Tasks to complete:
1 > Reproduce the part of the passage on calls for Wulff to resign, starting with "Karl-Georg Wellmann, a" and going on through "drawn out affair.".
2 > Carry on writing the passage on calls for Wulff to resign from the point where it stops.

Extract to read:

As Wulff greeted members of the public invited because of the good works they had undertaken during last year, the morning’s media were dominated by calls he resign, from two MPs of his and Merkel’s centre-right Christian Democratic Union (CDU).

Karl-Georg Wellmann, a CDU member of parliament from Berlin told the ZDF television station, “My personal advice to him would be that he no longer do this to himself and his family.” The office of the president had already been damaged, he said, suggesting Wulff resign quickly rather than making this a long, drawn out affair.

And the Tagesspiegel newspaper reported that another CDU MP Hans-Georg von der Marwitz, from Brandenburg, also indirectly called for Wulff to step down. “Based on the ignoble debates of the past weeks, I suggest the president take responsibility and bear the consequences,” he said.

Further criticism came from another CDU MP Heinz Riesenhuber, who as the eldest member of parliament carries great moral weight as well as a number of ceremonial duties.

“I had expected much from Christian Wulff as president,” Riesenhuber told Die Welt daily. “But he has got himself tangled up in things which are most unpleasant and seem marginal.

Information shown:
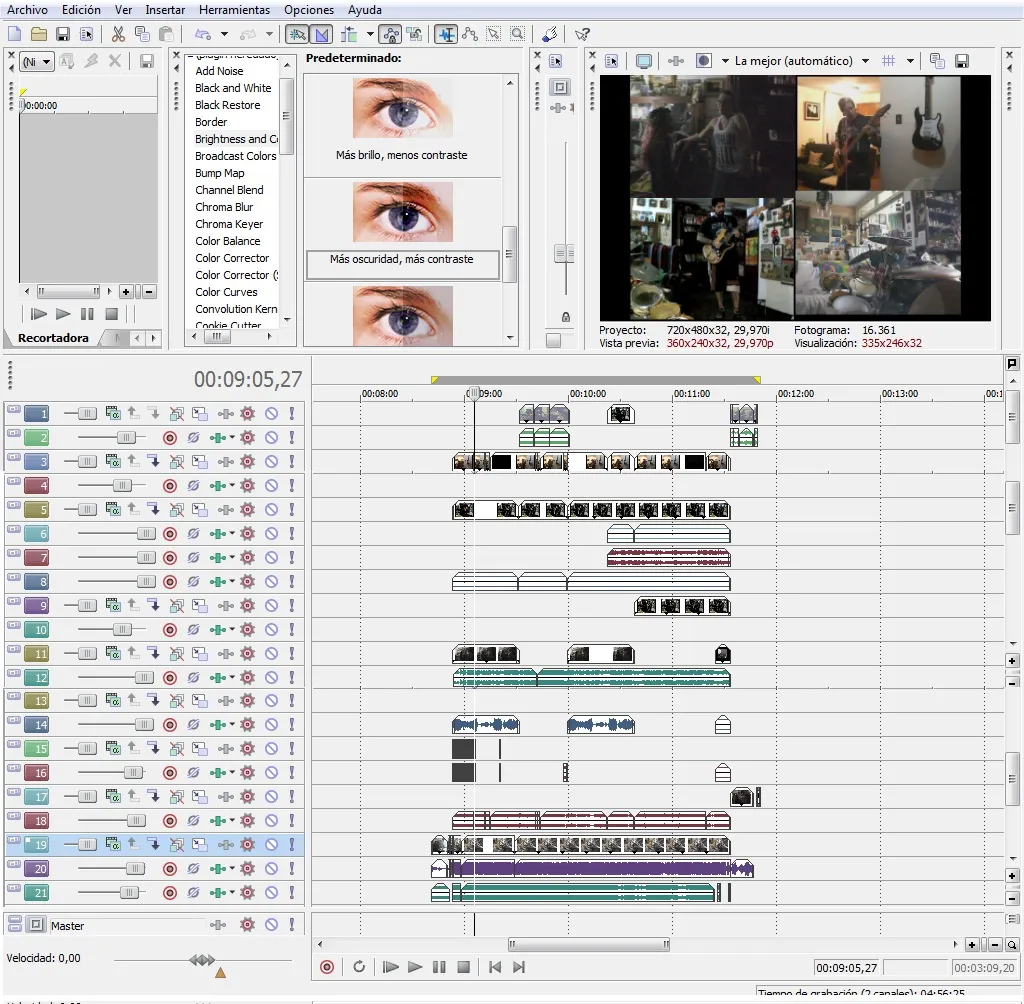The image size is (1024, 1004).
Task: Toggle the auto ripple button in toolbar
Action: [349, 34]
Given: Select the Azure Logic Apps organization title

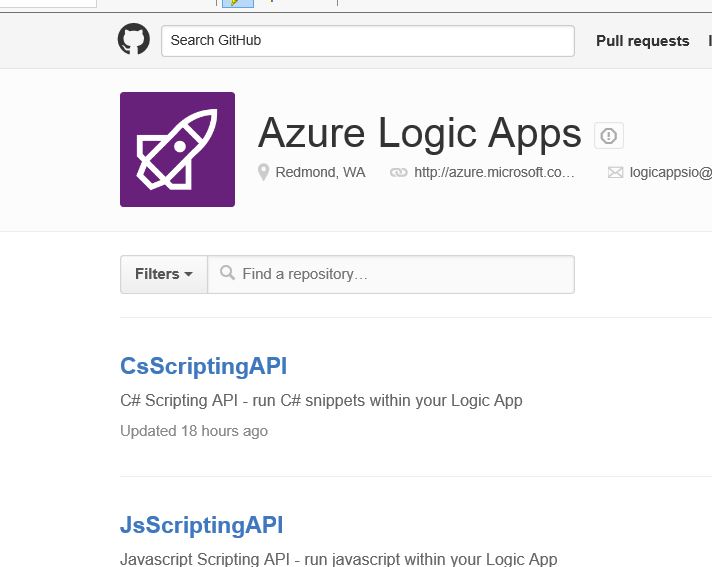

Set of answers:
1 >
Karl-Georg Wellmann, a CDU member of parliament from Berlin told the ZDF television station, “My personal advice to him would be that he no longer do this to himself and his family.” The office of the president had already been damaged, he said, suggesting Wulff resign quickly rather than making this a long, drawn out affair.

2 >
“His dealings with it in public so far are not good. It is very difficult now to imagine how Wulff can spread the lustre that I would have hoped for from him. The recommendations that many expect from him have become very difficult.”

Arguments also continued about whether, and how, Wulff could publish answers to hundreds of journalists’ questions about the €500,000 loan from the wife of a businessman friend that he failed to declare, and the angry calls he made to Bild newspaper when he heard it was going to publish the details.

Wulff promised during a television interview he would release all the questions and answers, but his lawyer then said he could not do so, saying only journalists can decide whether to release the questions and answers.

A number of newspapers announced on Thursday they would waive those rights in order to see the list published.